▶ _Document excerpt_
**********

31 December 2001 by Jake Lloyd-Smith
Incarcerated somewhere in Singapore are perhaps two dozen young men who have been deprived of their liberty for refusing to perform national service.
Their jailer, the government, will not disclose who they are or where they are held. Officials from the city-state will not approve requests to visit them.

Most, if not all, are Jehovah's Witnesses, a Christian group that has been a niggling thorn in the side of the authorities for more than 30 years. Its members say donning a military uniform runs counter to their strongly held beliefs, which do not permit ''taking up the sword''. The government says their refusal is ''disruptive of the national ethos'' and indicates it is prepared to go on jailing those refusing to serve.

The curious showdown has drawn little in the way of public attention, either locally or from foreign media. Singapore is better known for its hard-earned efficiency and well-honed pragmatism than as a place that regularly puts dissidents into military detention.

But the treatment of the men - who number just a fraction of those who perform the compulsory service each year - highlights a yawning divide between Singapore's rulers and human-rights campaigners. While the government stresses the interests of the many over the needs of the few, the activists charge that individual beliefs must be respected.

Those serving time have said that when forced to choose between remaining true to their beliefs and losing their freedom, or yielding to the directives of the state, they feel there is only one course of action open to them. ''I am just doing what Jehovah requires me to do,'' one of the accused told an Australian newspaper at his court martial in the late 1990s. ''It's very plain in the Bible.''

National service has been a key part of Singapore's defensive posture for decades and buttresses the ability of a population-scarce country to repel potential aggressors. The male draftees - women are exempt - are obliged to devote between two and 2 years when they turn 18 to mastering the basics of military skills. Annual refresher courses are also required for ''operationally ready national servicemen'' until they are 40. No ''soft'' non-military alternative is offered.

Getting a society traditionally unused to the practice of military service to accept the policy was no easy task. It required ''social engineering'', said S. Dhanabalan, a former minister and current head of Temasek, a government holding company.

Lee Kuan Yew, former prime minister and now Senior Minister, said that the months spent in the forces had become ''a rite of passage for our young men and part of our way of life''.

The elder statesman contends in his memoirs that the practice is both respectful of ''all religious rites'' and helps to reinforce the city-state's strong focus on meritocracy. ''Whether your father is a minister, banker, professional, taxi driver or hawker, your military standing depends on your performance,'' he said.

And on the whole, that message has been accepted, with most young Singaporeans and their parents apparently supportive of military service.

Jehovah's Witnesses have not seen it that way, setting them on a collision course with Mr Lee, Prime Minister Goh Chok Tong and their fellow ministers.

Followers - who are thought to number between 1500 and 2000 - have periodic skirmishes with the government over their refusal to sing the national anthem or recite the national pledge. But it is the national service issue that has been the main source of friction.

**********

▶ _Extracted material_

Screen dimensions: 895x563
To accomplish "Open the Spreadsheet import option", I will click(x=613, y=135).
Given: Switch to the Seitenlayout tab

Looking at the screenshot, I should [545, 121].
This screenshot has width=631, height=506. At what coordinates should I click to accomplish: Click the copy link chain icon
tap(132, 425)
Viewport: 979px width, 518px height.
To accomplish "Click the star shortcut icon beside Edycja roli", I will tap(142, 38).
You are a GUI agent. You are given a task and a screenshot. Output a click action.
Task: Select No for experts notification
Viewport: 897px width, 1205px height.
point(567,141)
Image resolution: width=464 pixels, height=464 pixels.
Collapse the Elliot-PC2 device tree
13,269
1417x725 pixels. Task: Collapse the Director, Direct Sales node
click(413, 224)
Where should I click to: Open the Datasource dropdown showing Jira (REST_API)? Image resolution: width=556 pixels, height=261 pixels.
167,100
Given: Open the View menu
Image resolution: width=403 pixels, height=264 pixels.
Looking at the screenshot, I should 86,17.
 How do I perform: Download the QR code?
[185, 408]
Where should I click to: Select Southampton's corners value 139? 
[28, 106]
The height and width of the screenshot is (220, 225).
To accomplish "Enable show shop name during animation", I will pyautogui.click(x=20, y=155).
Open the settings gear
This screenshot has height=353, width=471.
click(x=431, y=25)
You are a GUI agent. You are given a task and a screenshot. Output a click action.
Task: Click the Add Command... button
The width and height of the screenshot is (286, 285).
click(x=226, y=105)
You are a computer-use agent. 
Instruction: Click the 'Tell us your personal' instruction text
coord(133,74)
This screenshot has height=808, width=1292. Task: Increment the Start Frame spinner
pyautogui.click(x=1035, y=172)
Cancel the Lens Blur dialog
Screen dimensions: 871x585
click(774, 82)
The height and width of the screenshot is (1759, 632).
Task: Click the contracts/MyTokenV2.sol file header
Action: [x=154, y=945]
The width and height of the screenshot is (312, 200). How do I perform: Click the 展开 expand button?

**********

▶ _Actions to take_
**A.** Condense the paragraph of the Singapore national service article that begins "Most, if not all, are Jehovah's Witnesses" into a shorter version that keeps its main facts.
**B.** Transcribe a passage from the Singapore national service article word for word: begin with the words "The elder statesman" and stop after the words "of military service.".
Work only from the Singapore national service article; the material plays no part here.

▶ _Task-by-task results_
**A.** Most or all of the jailed men are Jehovah's Witnesses, a Christian group that has irritated Singapore's authorities for over 30 years. Members say wearing a military uniform conflicts with beliefs that forbid "taking up the sword." The government calls their refusal "disruptive of the national ethos" and signals that it will keep jailing those who refuse to serve.

**B.**
The elder statesman contends in his memoirs that the practice is both respectful of ''all religious rites'' and helps to reinforce the city-state's strong focus on meritocracy. ''Whether your father is a minister, banker, professional, taxi driver or hawker, your military standing depends on your performance,'' he said.

And on the whole, that message has been accepted, with most young Singaporeans and their parents apparently supportive of military service.